Initially, MV argues Parents did not raise a contention in their Contest that the Will was not properly witnessed and therefore cannot now raise the issue. (Cal. Bank & Trust v. Lawlor (2013) 222 Cal.App.4th 625, 637) The Court does not find Parents waived the witness issue raised in their Opposition even if it was not specifically raised in their Contest where they broadly challenged due execution of the Will.
Parents point out that the page the subscribing witnesses signed does not show Amy’s signature. In turn, their declarations do not attach the wills; only the page they signed. Hence, Parents contend it is unclear whether the Will MV seeks to probate is the same will they witnessed Amy execute.
MV responds, however, that there is no requirement that a witness initial each page or that they know the contents; only that they saw her sign what they understood to be a will.
The Court does not find that Parents have demonstrated any triable issue based on this ground or shown how there is any evidence contrary to that of the subscribing witnesses.

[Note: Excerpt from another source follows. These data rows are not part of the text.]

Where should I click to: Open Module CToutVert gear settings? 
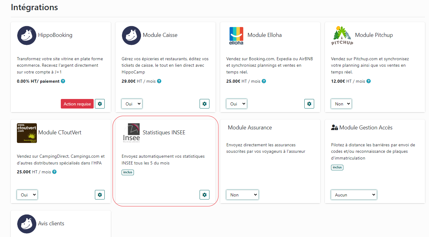point(100,195)
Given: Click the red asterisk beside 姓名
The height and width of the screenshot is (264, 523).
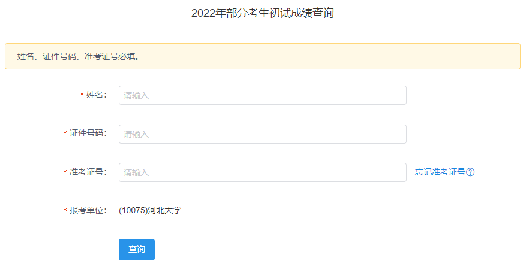Looking at the screenshot, I should [82, 96].
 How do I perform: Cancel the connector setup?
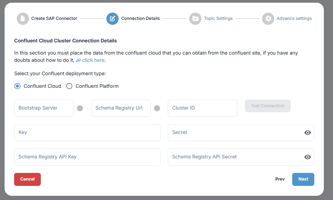point(27,179)
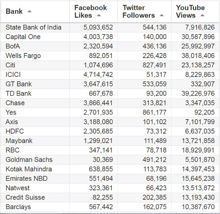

There is no evidence that what MV is presenting - with the same date on the Will as the witnesses subscribed the Will - is any different from what the witnesses say they saw her sign. Her suicide notes also corroborate the terms of the Will.
The Court also does not find a triable issue arising from Amy having included MV’s name in certain parts of the statutory form will as to specific assets where the Will indicates he was to be the sole heir in any event. Having done so is of no consequence and does not raise any ambiguities. See Estate of Perry (1996) 51 Cal.App.4th 440 where the court reversed an order granting summary judgment - the trial court having found a will to be invalid where the testator merely had not personally completed the form’s blanks. The Perry court noted in this regard; “…we perceive a legislative goal of easing, not tightening, the general requirements for execution of wills on statutory will forms.”16 (Id., 51 Cal.App.4th at 445)
On the other hand, there is a triable issue where it does not make sense a will would be revised to include asset information when it was the August 9 will that included this information and the later one did not. This apparent mistake may reflect some level of confusion on Amy’s part. Whether that would ultimately suffice to show there was not a valid will remains to be seen. In the same way there was a triable issue in Perry as to invalidity so here conversely there is an issue as to validity. The Court cannot hold as a matter of law that Parents will not be able to prove that the Will is not valid.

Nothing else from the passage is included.